The memoir details the relationship between the famed Italian astronomer and physicist and his oldest, illegitimate daughter.
By Lindsay Kuhn/Special to The Malibu Times
Wearing a pressed beige safari suit, tailored and oddly stylish, Malibuite Tony Fantozzi, former vice president of the William Morris talent agency, is in the midst of exploring the jungles of theater production. Working with acclaimed director Sir Peter Hall, Fantozzi intends to open his new play, “Galileo’s Daughter,” in summer of 2004 in Bath, England.
Fantozzi discovered the book, “Galileo’s Daughter,” by Dava Sobel, almost three years ago when a friend of his told him to read it. It became Fantozzi’s New World. He soon optioned the stage rights and gave it to writer Timberlake Wertenbaker in England to cultivate a play out of it.
“I gave her [Wertenbaker] the book to read and she loved it,” Fantozzi said.
“Galileo’s Daughter” is a historical memoir of Italian physicist and astronomer Galileo through the eyes of his oldest, illegitimate daughter, S. Maria Celeste.
“It’s a love story between a father, daughter and God,” Fantozzi said.
Sobel, a science writer for the New York Times, wrote the biography based on a large collection of letters she found in Rome from S. Maria Celeste to her father.
S. Maria Celeste, christened Virginia by her father, was deemed unmarriageable because Galileo never married her mother. So after her thirteenth birthday, she was placed at the Convent of San Matteo in Arcetri, where she lived out the rest of her life. Limited by the walls of a convent, Celeste communicated to her father through these letters, revealing a steadfast devotion to him, even when he was seen as one of the greatest enemies of the Catholic Church for refuting Ptolemy’s earth-centered system of the world.
These letters have never been published in translation and bring vibrancy to the life of Galileo.
“They recolor the personality and conflict of a mythic figure, whose 17th-century clash with Catholic doctrine continues to define the schism between science and religion,” Sobel said.
While the book has been coined “a historical memoir of science, faith and love,” Fantozzi emphasizes the love story. “The love story is unbelievable,” he said.
Fantozzi plans to start rehearsing in April or May, and will soon be in England assisting the casting process. If the play is a success in Bath, it will then go into production in the West End of London. Fantozzi chose to start it in England because he said it was “easier”and would be indicative of how it would fare in other areas.
“If you’re a hit in London, you’re a hit anywhere,” he said.
This isn’t Fantozzi’s first adventure in theater, but it may be one of his last.
The former talent manager and agent previously produced and toured the show “Tallulah”
by Malibu playwright Sandra Heyward, starring Kathleen Turner.
“It’s probably the last thing I’m going to do for years,” he said.
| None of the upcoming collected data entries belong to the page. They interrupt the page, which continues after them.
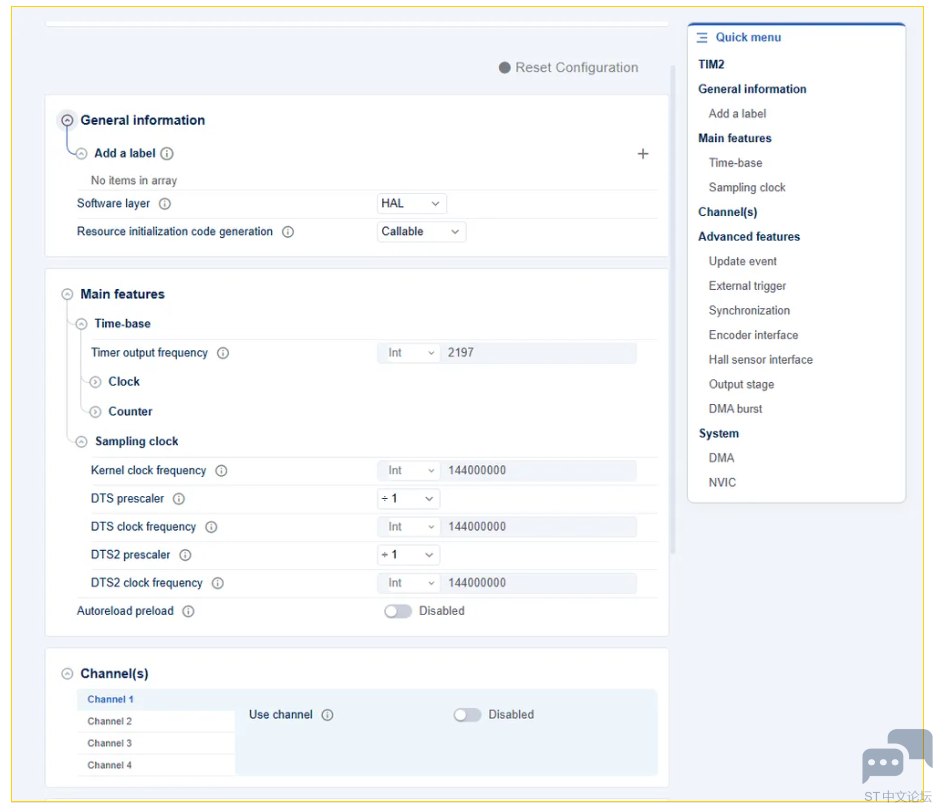Open the Callable code generation dropdown
Screen dimensions: 941x812
coord(421,232)
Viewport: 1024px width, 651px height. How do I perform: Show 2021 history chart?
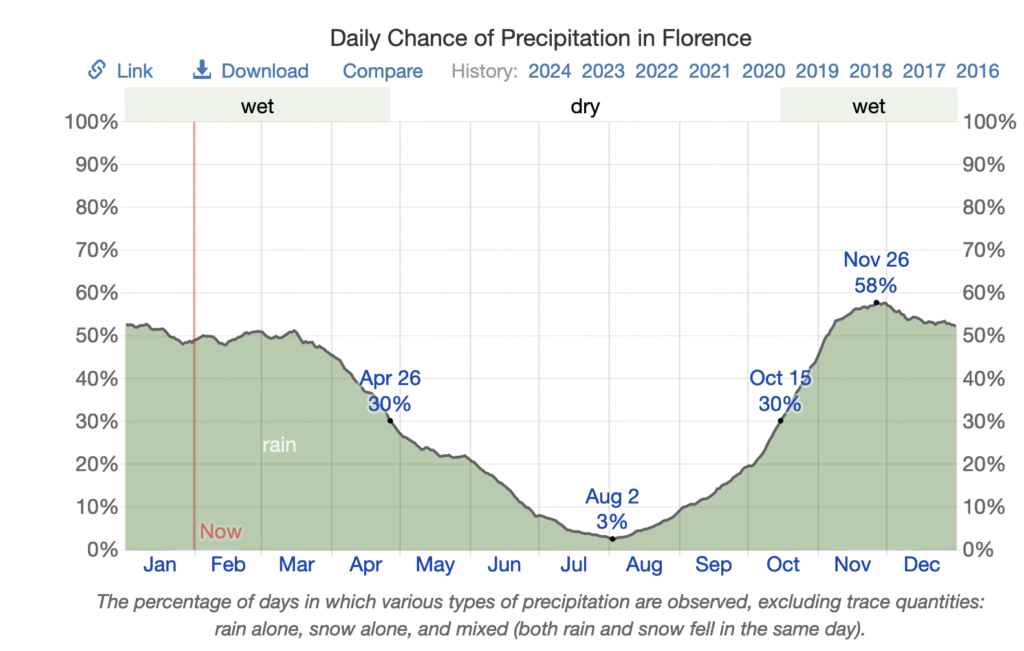[x=710, y=71]
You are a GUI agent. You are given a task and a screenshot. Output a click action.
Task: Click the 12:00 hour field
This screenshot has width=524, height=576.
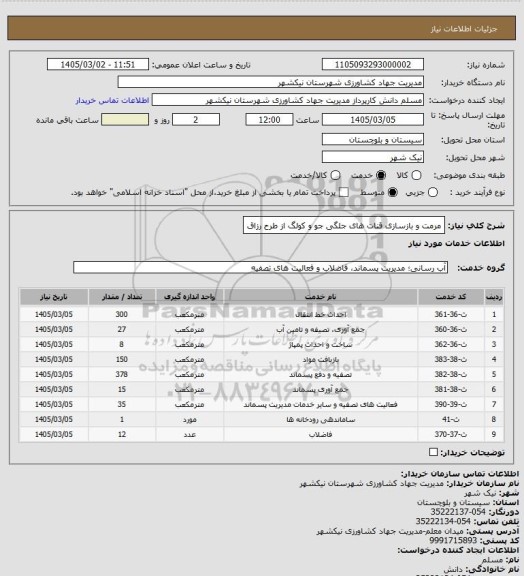(269, 120)
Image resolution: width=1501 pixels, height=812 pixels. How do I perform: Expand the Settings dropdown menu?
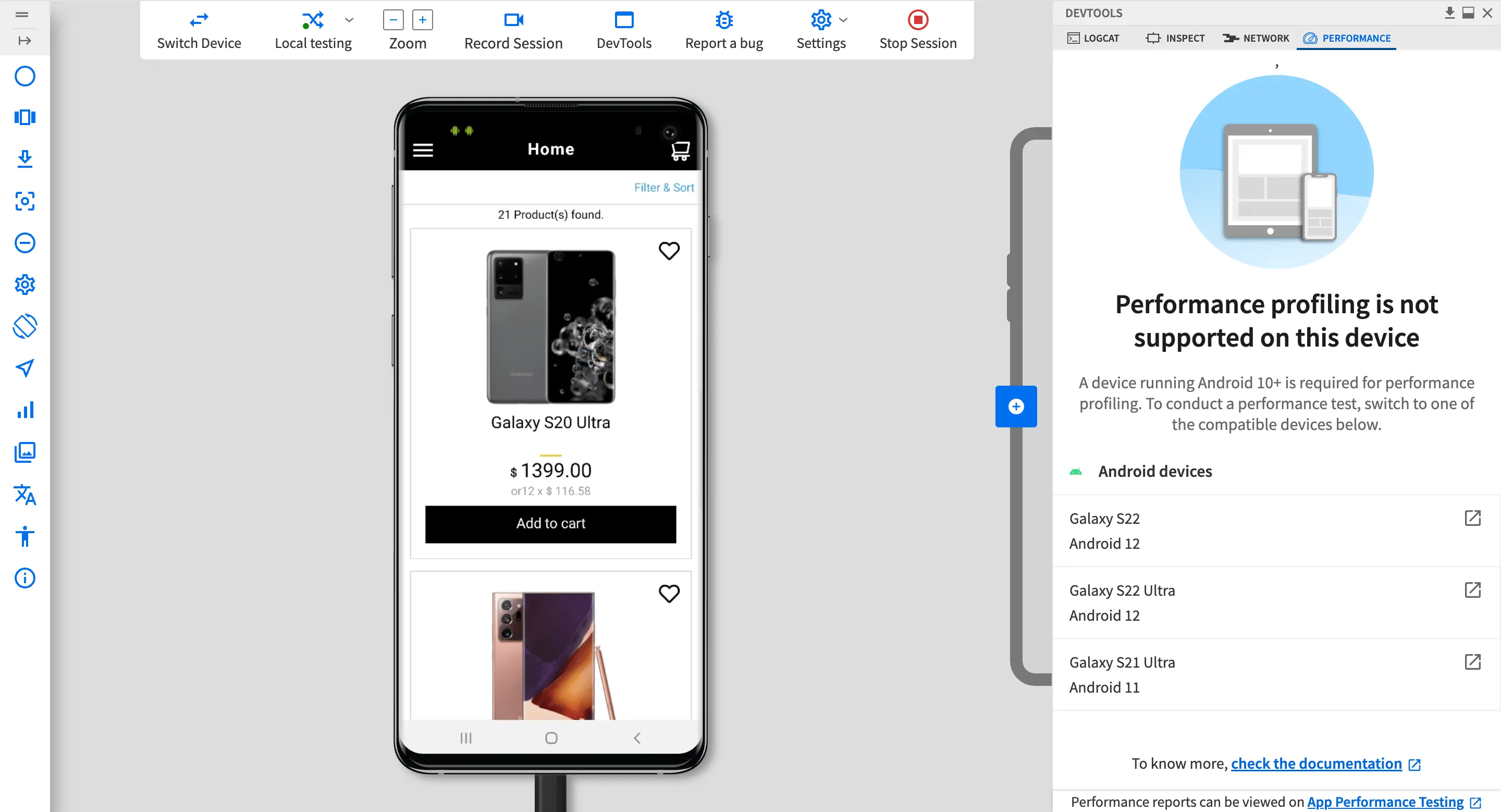pos(841,19)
The drawn out process to get a play up on stage is one reason why Fantozzi said “Galileo’s Daughter” would be his last for awhile.
“It takes time to get it up on stage,”said Fantozzi, who said he wants to enjoy his retirement.
Indeed, after almost 40 years with the William Morris agency, and before that, working in the Windy City, beginning in 1958, booking acts for nightclubs, Fantozzi has done more than a lifetime of work in the entertainment business.
And, he needs to move over for wife, Patty Clark, a singer who he met in his Chicago days. Clark, who stopped singing to raise their two children, just finished recording a second CD, and on Feb. 13 she opens the Coconut Grove in Florida.
“She was a big star,” Fantozzi said of Patty when they met. “She was terrific [then], and still is now.”
Fantozzi has made many eye-opening discoveries in his life, from finding the love of his life onstage
in Chicago to the love story in “Galileo’s Daughter.”
“Galileo’s Daughter” is to Fantozzi what the telescope was to Galileo.
“I render infinite thanks to God for being so kind as to make me alone the first observer of marvels kept hidden in obscurity for all previous centuries.” -Galileo Galilei.